El prestigio, así entendido, no es algo que se reclama, sino algo que se recibe por muchos años de producción distintiva. El prestigio docente, por lo tanto, no es algo que se logra por tener o no una formación universitaria ni por ganar mejores o peores salarios, sino por producir aprendizajes agregados de calidad, verificables no solo por operativos estandarizados de medición, sino principalmente por instancias institucionales externas al proceso educativo. Si en unos años ningún empleador privado decide dar oportunidades laborales a chicos egresados de sistemas escolares que han venido rindiendo sistemáticamente mal en PISA, SERCE, TERCE, TIMSS, PIRLS y en los Operativos Aprender, no nos enojemos con esos empleadores, sino con los docentes de esos niños, que luego de tantos años en sus aulas no lograron que aprendan, a pesar de sus supuestos esfuerzos por enseñarles.

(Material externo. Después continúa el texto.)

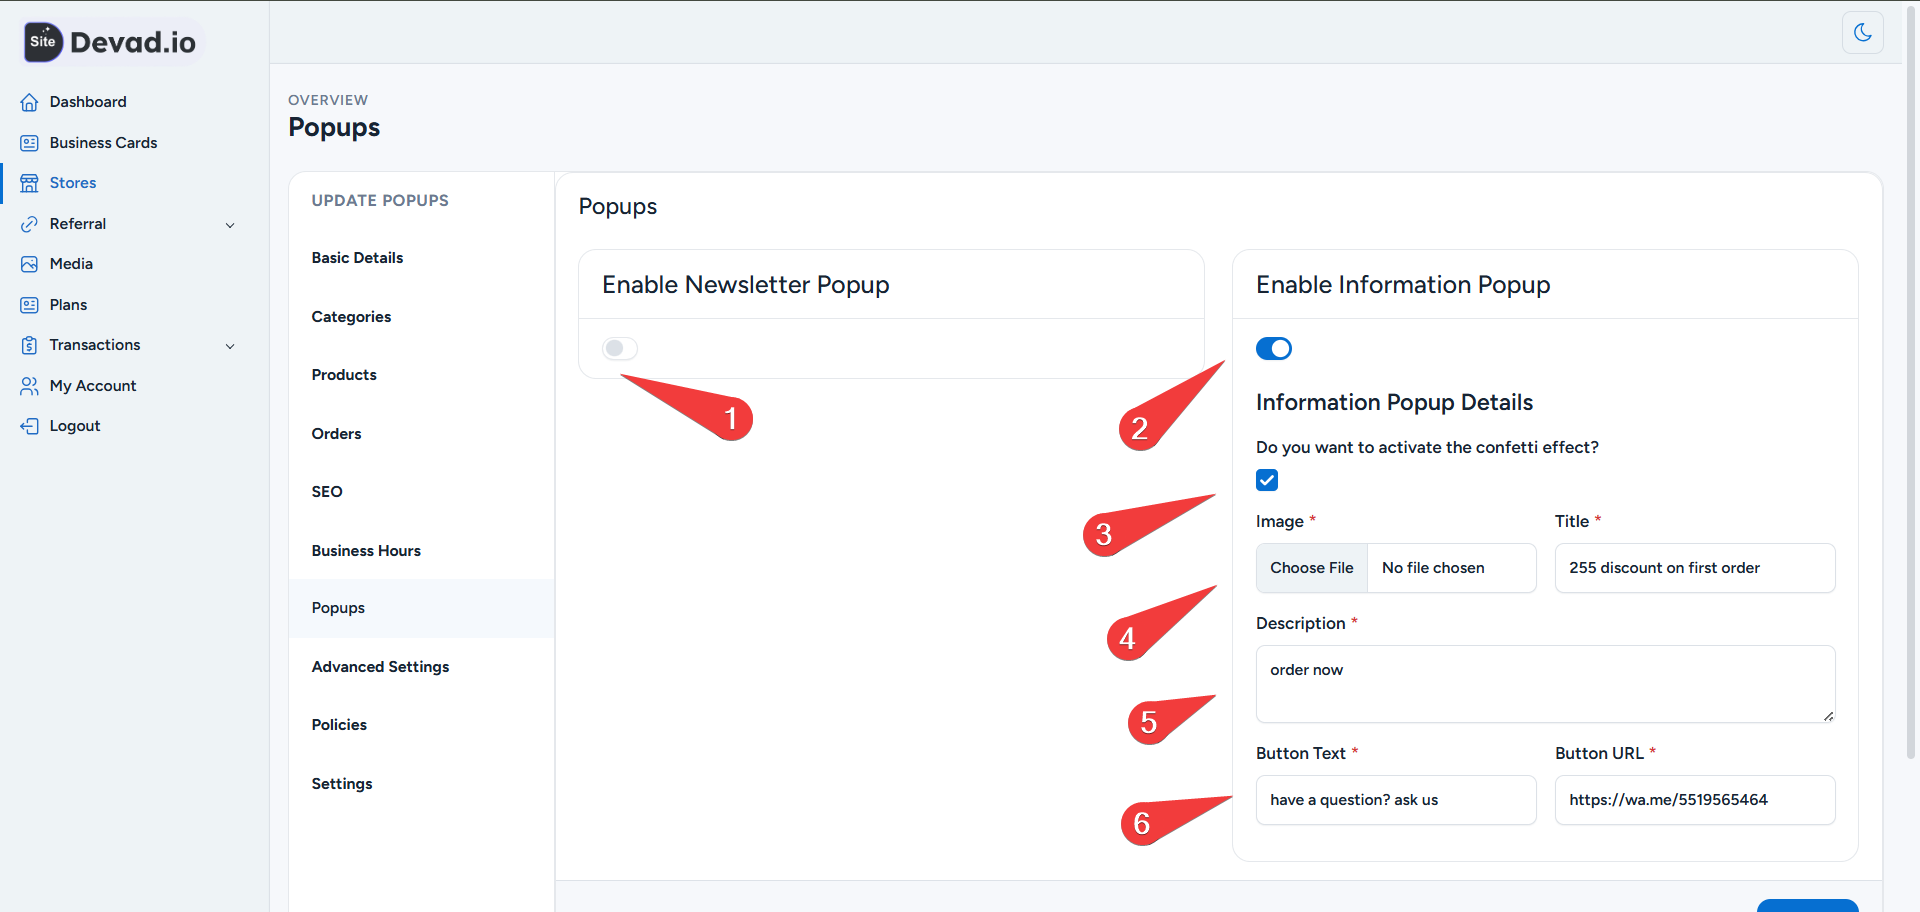This screenshot has width=1920, height=912.
Task: Open the Media section icon
Action: pos(30,263)
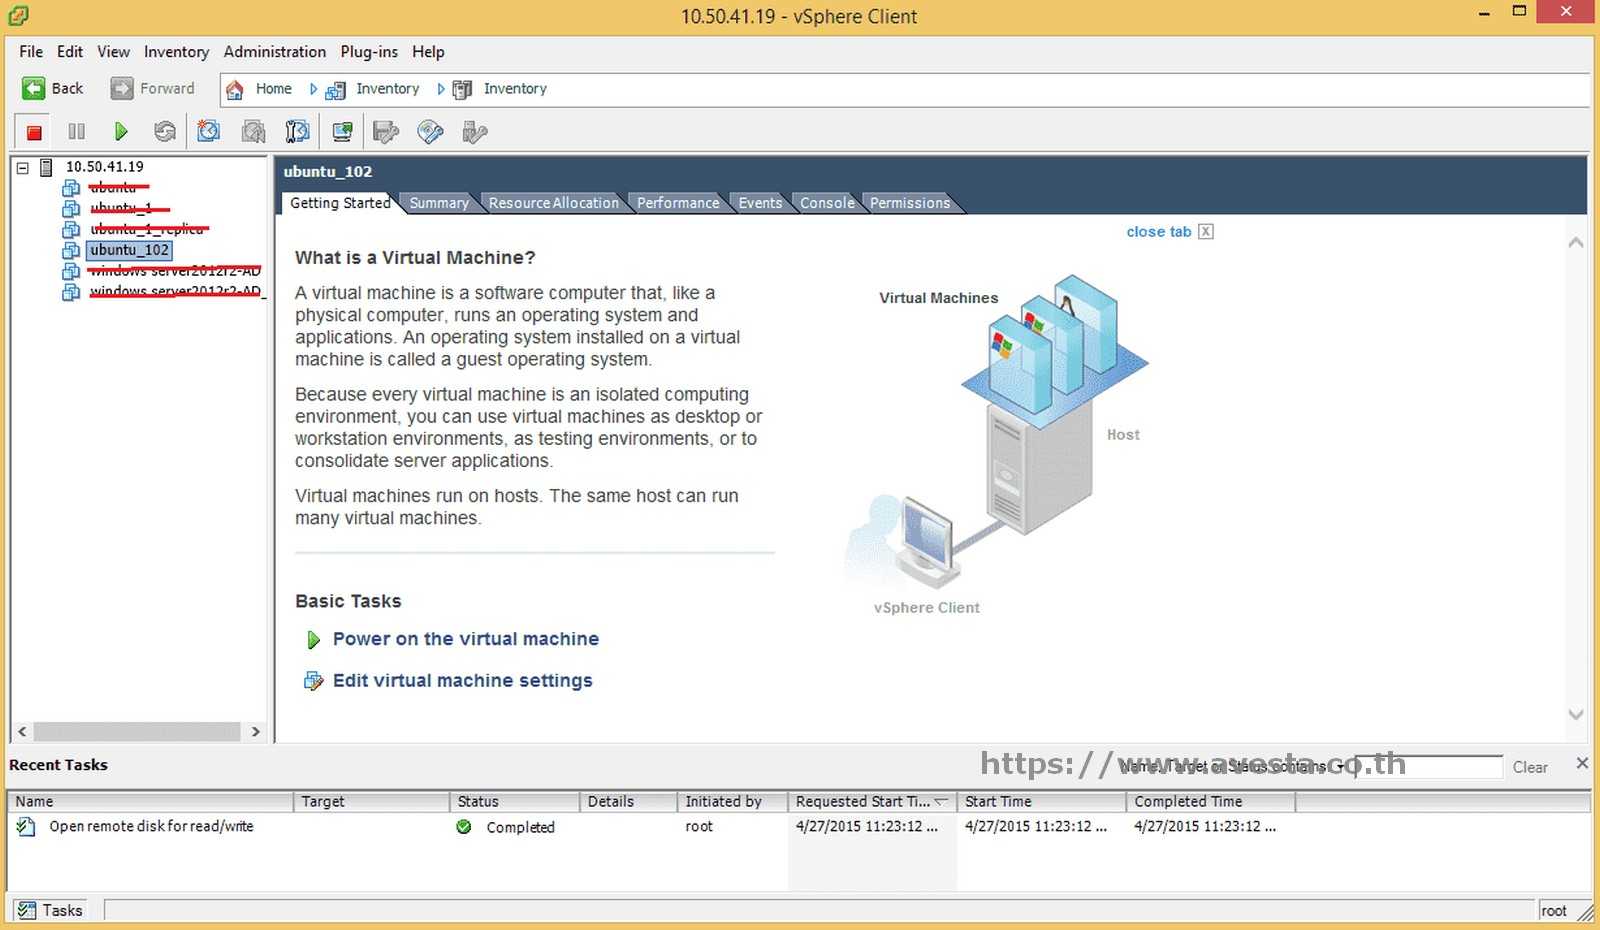Toggle the Tasks panel via Tasks button
Image resolution: width=1600 pixels, height=930 pixels.
[x=50, y=910]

Establecer una línea divisoria entre el docente que enseña y el niño que aprende, y entre el docente mirando su propia práctica (y reclamando derechos), y la práctica docente siendo observada por terceros, es clave para dirimir el debate sobre el prestigio docente.

¿Puede ser el trabajo de un docente equiparable al de un artista? Claro que sí, dado que un docente interactúa con aprendices que siempre son diferentes y únicos, a pesar de que el sistema de escolarizaciones pretenda estandarizarlos en sus características y homogeneizarlos en sus logros académicos. De la misma manera que el docente, el músico interactúa con un pentagrama vacío, el pintor, con un lienzo blanco y liso, y el escultor, con un trozo tosco y anguloso de piedra. Si le quedan dudas, vea lo que logró el profesor de física Daniel Córdoba, en Salta, luego de 30 años de trabajo artístico. ¡Eso es prestigio! Prestigio es que la misma la universidad que hace décadas estuvo a punto de iniciarte un sumario administrativo por el mismo hecho te otorgue un título de Doctor Honoris Causa frente a la evidencia de la calidad de tu entregable, un aprendiz amante de la física que destaca.

El autor es presidente de la Asociación Civil Educación 137.